- Estratto -

********

Il Tour, da corsa per Rambo a «sanatorio»

Purtroppo, c'è poco da ridere. Scoprire che il Tour 2006, ormai a pochi mesi dal Tour 2007, non ha ancora un vincitore può risultare grottesco, farsesco, ridicolo. Ma fa più piangere che ridere. Siamo al punto che ogni possibile vincitore viene puntualmente scartato, come in uno strano e demenziale gioco di carte. Basso e Ullrich, i vincitori più realistici, fuori ancora prima di cominciare. Il popolare Landis, il vincitore vero, fuori appena terminato. Adesso Pereiro, il vincitore di scorta, ipoteticamente fuori perché non ha giustificato all'antidoping francese quello che aveva peraltro già giustificato alla federazione mondiale e agli stessi medici del Tour, cioè di aver usato prodotti proibiti per curarsi l'asma.
La questione, in sé e per sé, sembra già avviata a ricomposizione: l'antidoping francese ha ricevuto i certificati medici inutilmente richiesti in precedenza. E puntualmente adesso Pereiro fa pure l'offeso, perché si sente infangato. Parentesi su quest'ultimissimo punto: Pereiro può andare tranquillamente a quel paese. Se ti chiedono dei certificati e per due volte manco rispondi, meriti di essere squalificato più per cretinismo che per doping: si parla di Tour de France, della cosa più importante della tua carriera, non di una partita a flipper. Altro che «dimenticanza»...

********

- Sezione dati -
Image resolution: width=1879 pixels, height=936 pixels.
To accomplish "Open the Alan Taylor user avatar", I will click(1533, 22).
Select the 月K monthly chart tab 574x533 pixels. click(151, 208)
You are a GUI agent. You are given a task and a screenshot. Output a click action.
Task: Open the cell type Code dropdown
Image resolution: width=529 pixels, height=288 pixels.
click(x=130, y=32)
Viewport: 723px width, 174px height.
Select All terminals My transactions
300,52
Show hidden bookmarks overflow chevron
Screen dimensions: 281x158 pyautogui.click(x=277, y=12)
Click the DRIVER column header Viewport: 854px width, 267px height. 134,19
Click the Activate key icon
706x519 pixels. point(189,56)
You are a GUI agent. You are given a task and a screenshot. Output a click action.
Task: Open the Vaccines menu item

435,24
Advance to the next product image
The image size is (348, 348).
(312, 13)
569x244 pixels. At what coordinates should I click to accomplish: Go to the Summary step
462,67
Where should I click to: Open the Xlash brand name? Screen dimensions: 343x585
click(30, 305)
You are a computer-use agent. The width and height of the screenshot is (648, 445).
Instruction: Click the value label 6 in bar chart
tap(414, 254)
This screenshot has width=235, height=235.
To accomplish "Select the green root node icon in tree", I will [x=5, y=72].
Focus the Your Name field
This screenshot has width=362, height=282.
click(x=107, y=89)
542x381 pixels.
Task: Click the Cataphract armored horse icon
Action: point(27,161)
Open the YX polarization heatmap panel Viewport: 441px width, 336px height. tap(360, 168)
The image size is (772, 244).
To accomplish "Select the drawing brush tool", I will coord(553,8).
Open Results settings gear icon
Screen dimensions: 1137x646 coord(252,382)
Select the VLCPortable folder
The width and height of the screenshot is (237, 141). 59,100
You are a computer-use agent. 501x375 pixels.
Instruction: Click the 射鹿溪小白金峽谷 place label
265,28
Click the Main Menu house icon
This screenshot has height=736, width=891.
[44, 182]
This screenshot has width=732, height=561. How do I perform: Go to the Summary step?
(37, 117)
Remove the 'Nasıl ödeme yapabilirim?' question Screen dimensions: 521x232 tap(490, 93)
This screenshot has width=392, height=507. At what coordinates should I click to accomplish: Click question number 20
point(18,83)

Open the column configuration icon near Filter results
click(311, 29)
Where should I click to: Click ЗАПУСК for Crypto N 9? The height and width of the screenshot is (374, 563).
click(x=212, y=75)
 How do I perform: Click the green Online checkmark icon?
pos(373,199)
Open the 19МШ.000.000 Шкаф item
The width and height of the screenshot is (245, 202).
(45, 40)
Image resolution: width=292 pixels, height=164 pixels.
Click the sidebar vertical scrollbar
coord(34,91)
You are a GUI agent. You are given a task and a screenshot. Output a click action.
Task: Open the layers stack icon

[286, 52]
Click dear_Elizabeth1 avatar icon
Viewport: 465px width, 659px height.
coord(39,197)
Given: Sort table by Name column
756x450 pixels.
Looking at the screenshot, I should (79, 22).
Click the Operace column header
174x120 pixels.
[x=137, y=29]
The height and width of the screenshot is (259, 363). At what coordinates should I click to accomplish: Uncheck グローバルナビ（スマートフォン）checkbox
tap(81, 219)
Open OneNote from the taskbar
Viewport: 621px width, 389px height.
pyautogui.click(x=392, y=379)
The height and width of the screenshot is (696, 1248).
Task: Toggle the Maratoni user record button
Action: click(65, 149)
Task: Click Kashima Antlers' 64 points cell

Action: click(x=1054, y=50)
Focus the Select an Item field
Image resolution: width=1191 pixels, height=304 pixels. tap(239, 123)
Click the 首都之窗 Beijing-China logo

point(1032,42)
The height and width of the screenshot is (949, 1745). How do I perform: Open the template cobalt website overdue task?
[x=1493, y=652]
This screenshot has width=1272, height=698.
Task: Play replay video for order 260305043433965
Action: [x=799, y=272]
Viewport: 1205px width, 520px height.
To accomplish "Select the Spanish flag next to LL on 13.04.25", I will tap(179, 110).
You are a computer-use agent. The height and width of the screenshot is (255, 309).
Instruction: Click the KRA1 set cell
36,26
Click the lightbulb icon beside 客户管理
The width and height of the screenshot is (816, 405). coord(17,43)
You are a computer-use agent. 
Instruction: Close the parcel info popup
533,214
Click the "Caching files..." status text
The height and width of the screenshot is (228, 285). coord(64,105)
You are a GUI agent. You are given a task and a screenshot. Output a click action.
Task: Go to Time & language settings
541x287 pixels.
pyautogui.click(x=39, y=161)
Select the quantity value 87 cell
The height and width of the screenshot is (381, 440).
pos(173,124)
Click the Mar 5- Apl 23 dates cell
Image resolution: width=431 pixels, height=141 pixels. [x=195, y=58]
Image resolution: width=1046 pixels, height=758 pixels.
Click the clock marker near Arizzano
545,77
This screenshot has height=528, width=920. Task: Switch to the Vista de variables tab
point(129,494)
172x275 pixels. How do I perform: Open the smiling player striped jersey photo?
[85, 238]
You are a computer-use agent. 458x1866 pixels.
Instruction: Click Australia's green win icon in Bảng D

********

- Problema -
Puoi stampare senza modifiche la parte dell'articolo sul Tour che inizia con "Purtroppo, c'è poco" e termina con "per curarsi l'asma."?

- Risultato dell'esercizio -
Purtroppo, c'è poco da ridere. Scoprire che il Tour 2006, ormai a pochi mesi dal Tour 2007, non ha ancora un vincitore può risultare grottesco, farsesco, ridicolo. Ma fa più piangere che ridere. Siamo al punto che ogni possibile vincitore viene puntualmente scartato, come in uno strano e demenziale gioco di carte. Basso e Ullrich, i vincitori più realistici, fuori ancora prima di cominciare. Il popolare Landis, il vincitore vero, fuori appena terminato. Adesso Pereiro, il vincitore di scorta, ipoteticamente fuori perché non ha giustificato all'antidoping francese quello che aveva peraltro già giustificato alla federazione mondiale e agli stessi medici del Tour, cioè di aver usato prodotti proibiti per curarsi l'asma.